We had gotten our Mondello laptime down to mid 57s at this stage but still struggled to match the pace of the Ginetta G50s on some sections of the International loop. So I splashed out on some fancy AP Racing front brakes and a big rear wing to allow me carry more speed through the corner leading onto the back straight and then brake later down into turn 7a. I stripped out a bit more weight to try and counteract the extra weight of upgrades done over the previous year or two and this all combined to allow us to win most of the 2014 GT races on the national track. It also allowed us to bring our international track laptime into the 1.47s and beat the Ginettas there too. I didn’t even need to buy any new tyres that year, such was the consistent pace of the car and people still don’t believe me when I tell them what my running costs were. My entire seasons budget wouldn’t have run a Ginetta G50 for a single weekend, and we were the ones that won the championship! Thanks to a lot of luck and not making any mistakes, but mostly down to having a great little car.

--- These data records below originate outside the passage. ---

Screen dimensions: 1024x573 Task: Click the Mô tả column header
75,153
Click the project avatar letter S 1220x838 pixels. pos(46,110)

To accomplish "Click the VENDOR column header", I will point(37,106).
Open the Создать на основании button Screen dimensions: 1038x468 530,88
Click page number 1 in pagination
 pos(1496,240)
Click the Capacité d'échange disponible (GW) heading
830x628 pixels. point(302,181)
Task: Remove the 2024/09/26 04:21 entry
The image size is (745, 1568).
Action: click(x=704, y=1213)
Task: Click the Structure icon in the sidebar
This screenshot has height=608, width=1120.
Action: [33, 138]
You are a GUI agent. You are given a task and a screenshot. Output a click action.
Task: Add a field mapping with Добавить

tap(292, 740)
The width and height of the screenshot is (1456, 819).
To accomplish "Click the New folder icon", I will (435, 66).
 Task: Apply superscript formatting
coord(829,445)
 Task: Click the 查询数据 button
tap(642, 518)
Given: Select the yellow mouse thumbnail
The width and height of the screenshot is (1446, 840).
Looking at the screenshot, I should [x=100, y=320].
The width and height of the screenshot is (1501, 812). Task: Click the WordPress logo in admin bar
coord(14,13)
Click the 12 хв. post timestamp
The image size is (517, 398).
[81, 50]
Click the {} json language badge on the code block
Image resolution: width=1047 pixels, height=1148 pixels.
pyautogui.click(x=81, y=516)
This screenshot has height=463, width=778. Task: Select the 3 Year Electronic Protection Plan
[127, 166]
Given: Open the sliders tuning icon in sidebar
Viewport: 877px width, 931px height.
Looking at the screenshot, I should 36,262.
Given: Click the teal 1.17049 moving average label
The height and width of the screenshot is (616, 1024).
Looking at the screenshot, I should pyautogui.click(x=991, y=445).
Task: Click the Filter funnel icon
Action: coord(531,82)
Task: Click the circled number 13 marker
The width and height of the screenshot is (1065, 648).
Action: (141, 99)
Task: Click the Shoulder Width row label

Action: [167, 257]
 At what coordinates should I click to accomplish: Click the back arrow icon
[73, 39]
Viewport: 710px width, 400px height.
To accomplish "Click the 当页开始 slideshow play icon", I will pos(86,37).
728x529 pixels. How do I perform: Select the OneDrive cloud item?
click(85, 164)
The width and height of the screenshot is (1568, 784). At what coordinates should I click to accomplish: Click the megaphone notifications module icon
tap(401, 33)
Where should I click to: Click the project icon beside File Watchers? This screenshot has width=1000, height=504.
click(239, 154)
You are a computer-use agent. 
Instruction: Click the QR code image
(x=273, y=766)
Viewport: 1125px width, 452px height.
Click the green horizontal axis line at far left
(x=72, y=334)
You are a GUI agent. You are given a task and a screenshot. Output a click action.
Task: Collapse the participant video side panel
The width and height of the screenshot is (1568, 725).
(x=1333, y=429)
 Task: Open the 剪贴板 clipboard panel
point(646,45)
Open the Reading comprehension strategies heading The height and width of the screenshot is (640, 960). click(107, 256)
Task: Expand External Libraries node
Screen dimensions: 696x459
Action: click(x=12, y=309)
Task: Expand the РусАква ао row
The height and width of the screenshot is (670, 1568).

At any time up to this point I probably could have sold the car in the UK for what it stood me but I decided I had gotten quite attached to it so was never likely to do that. So for fun I thought maybe I should go a little mad and see what happens.The power was the same 240 odd bhp since I got the car so why not try it with some more? I picked up another 2nd hand standard engine as they are fairly expendable and bolted on a rotrex supercharger. My sensible head kicked back in then and I put in an air restrictor to limit power to around 300bhp to try and ease myself and the car into it. This all worked perfectly for the first race of 2015 and we now comfortably had the legs on the Ginetta G50 despite still being on old tyres with very little grip.We even managed to get our Mondello laptime down into the 56s.
It was clear that the GT championship had died off though, so I took a trip up to Kirkistown for the first time in a few years to see what was going on up there. We were lapping comfortably in the 59s on old tyres in testing so I reckoned we could maybe have a crack at the GT lap record during the race but unfortunately the supercharger broke and that was that. We continued on doing Time Attack and trackdays for the rest of the year without the supercharger and the pace was still good despite being 100bhp down. Even the whole back of the car getting burnt after the exhaust set fire to the rear bodywork at a trackday didnt stop the little Elise (see clip below!) and she continued on till the end of the year, looking a little worse for wear but still motoring.
She is currently stripped down in the garage but will hopefully be back out in the next month or two sporting new Motorsport bodywork and a supercharged Honda engine once more, maybe even with a bit more power just to keep things exciting. Eight years in now and I still don’t think I would swap this car for any other. It’s been fantastic fun to work on and to drive so hopefully we have another few years left in us still.